Жизнь была суровой, но зато можно было и отдохнуть, а теперь, у нового хозяина Упайдуллы, осел знал только базар, арык, плетень и больше ничего. Осел разленился, стал скучать, характер у него испортился, и он часто начинал упрямиться. Упайдулла дрался не очень больно, и иногда можно было сделать по-своему.
К плетню подошел Упайдулла вместе с каким-то длинным, как жердь, человеком в очках. Они о чем-то говорили между собою, и осел не торопясь пошел к плетню и хотел перепрыгнуть там, где пониже, так как во время отдыха он любил уединение.
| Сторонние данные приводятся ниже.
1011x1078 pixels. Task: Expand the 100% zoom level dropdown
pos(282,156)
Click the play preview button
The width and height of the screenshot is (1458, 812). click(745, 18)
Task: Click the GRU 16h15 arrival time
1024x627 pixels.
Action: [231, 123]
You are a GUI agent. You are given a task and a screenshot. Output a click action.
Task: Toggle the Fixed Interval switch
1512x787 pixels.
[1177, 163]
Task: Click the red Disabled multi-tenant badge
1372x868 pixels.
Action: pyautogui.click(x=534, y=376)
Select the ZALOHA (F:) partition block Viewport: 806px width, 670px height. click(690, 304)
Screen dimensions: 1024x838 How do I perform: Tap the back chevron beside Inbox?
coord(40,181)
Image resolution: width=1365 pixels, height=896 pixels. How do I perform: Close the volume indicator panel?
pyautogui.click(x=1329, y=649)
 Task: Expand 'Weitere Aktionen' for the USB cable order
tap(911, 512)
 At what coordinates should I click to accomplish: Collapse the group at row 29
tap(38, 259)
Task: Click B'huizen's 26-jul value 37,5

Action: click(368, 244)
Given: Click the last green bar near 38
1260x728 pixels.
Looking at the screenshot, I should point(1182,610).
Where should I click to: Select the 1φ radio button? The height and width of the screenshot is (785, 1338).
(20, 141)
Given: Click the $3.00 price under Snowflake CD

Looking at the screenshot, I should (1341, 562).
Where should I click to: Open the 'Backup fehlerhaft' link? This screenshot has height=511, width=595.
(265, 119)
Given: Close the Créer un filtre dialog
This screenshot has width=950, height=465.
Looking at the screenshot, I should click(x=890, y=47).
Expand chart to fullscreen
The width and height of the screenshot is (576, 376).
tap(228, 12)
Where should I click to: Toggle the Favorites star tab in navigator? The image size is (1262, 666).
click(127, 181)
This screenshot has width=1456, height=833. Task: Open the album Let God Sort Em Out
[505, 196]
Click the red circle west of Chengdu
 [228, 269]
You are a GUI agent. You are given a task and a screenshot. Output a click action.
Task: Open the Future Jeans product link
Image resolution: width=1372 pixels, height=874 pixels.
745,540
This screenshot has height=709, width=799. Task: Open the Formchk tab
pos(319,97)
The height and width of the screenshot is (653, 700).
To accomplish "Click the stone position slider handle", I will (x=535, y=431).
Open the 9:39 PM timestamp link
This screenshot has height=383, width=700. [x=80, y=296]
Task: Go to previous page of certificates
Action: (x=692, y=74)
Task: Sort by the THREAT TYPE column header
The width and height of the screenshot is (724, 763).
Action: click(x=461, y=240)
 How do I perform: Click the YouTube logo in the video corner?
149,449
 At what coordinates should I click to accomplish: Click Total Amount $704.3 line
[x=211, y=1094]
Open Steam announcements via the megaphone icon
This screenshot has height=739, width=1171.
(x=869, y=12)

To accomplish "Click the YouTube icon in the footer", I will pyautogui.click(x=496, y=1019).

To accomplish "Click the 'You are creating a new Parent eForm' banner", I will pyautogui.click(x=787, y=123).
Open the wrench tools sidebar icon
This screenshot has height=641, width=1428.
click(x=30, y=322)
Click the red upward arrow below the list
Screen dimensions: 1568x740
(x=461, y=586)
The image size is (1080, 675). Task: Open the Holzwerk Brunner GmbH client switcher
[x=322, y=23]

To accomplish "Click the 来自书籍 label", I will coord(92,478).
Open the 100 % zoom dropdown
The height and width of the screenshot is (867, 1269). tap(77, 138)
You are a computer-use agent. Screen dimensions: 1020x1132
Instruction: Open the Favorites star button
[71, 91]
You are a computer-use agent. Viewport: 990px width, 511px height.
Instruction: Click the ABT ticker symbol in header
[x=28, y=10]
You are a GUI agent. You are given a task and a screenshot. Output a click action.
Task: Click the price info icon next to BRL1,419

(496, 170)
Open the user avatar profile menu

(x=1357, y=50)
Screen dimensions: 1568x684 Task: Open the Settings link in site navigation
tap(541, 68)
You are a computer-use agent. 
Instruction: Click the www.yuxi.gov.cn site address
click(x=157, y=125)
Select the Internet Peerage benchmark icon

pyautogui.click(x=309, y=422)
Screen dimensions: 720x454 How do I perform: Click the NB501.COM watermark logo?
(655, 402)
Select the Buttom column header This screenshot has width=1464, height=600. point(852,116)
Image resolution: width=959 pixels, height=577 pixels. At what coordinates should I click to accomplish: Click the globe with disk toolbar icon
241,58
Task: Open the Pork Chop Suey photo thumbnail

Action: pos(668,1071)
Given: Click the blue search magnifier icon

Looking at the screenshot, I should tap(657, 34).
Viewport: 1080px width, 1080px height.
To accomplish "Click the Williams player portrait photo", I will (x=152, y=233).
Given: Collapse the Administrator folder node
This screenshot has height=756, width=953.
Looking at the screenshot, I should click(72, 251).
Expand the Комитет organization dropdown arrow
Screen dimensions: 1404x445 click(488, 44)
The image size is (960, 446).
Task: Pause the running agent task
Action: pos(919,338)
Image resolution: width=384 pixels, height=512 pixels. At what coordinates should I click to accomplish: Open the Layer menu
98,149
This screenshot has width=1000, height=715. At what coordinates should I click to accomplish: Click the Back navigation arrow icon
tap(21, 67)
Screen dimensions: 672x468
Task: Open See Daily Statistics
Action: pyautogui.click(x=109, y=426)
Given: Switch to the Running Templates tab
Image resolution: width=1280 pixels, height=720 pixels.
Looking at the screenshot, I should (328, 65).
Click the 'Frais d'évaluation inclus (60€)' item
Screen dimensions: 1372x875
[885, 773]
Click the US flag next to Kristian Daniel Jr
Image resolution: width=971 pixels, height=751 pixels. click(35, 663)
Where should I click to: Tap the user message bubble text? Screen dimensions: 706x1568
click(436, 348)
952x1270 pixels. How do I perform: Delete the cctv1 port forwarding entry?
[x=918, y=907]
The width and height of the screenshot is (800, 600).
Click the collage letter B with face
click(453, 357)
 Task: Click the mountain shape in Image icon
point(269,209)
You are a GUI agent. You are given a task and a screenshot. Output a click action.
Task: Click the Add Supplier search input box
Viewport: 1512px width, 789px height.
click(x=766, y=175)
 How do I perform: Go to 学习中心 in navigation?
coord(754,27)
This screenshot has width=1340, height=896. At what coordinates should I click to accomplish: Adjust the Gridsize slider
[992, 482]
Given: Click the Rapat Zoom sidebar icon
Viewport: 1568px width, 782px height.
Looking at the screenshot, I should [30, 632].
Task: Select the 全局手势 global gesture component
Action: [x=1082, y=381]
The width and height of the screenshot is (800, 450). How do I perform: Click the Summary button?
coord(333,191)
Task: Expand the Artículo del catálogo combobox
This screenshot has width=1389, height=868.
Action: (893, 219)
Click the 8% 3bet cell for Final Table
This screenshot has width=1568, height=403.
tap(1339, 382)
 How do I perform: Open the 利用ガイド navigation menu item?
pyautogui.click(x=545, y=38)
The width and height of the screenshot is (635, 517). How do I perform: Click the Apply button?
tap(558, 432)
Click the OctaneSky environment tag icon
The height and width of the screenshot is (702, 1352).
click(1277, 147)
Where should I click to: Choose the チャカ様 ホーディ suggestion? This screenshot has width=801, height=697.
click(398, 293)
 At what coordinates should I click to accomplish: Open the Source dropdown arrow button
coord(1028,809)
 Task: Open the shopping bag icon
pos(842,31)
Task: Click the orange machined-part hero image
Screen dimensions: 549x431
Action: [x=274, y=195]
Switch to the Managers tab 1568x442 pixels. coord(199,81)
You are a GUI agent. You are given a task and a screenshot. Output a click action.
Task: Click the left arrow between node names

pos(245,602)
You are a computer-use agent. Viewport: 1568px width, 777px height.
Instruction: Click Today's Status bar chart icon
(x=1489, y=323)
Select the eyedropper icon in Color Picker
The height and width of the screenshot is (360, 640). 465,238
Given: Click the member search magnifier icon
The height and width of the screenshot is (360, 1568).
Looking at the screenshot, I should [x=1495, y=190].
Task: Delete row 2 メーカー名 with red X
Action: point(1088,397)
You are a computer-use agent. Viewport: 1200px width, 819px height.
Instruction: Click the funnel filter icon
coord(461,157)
— Слушай, Упайдулла, — сказал высокий человек. — Твой осел нужен мне дня на три, не больше, — я поеду в горы собирать жуков и бабочек.
Упайдулла заломил небывалую цену, но ученый тотчас же согласился, и недоумевающего осла поймали и стали седлать.
Длинный человек был энтомологом и хотел ехать именно сейчас, так как в три часа дня, во время невыносимой жары, жесткокрылые, разноцветные и иные насекомые летают, прыгают, скачут, стрекочут, кусают и пожирают друг друга в кучах растрескавшихся камней, на раскаленном песке и на ветвях кустарника, который готов задымиться от адского жара.
Упайдулла затянул подпругу, и осел понял, что его собираются грузить. Никогда ни одного осла не заставляли выходить из дому на работу в это время дня.
Осел вышел за ученым на пыльную дорогу и стал мотать головой. Длинный человек нагнулся, к нему и погладил его по шее. «Драться не будет, значит, можно не итти», — подумал осел и уперся всеми четырьмя ногами. Упайдулла захохотал от восторга и подошел к длинному. Они вдвоем подняли осла и перенесли через арык, но упрямец повернулся и прыгнул назад. Это было уже слишком. Упайдулла выругался и замахнулся кулаком, но ученый его удержал, дал ослу сахару и послал слугу к себе домой за коробками и банками, в которых была вата, эфир, булавки и все в этом же роде.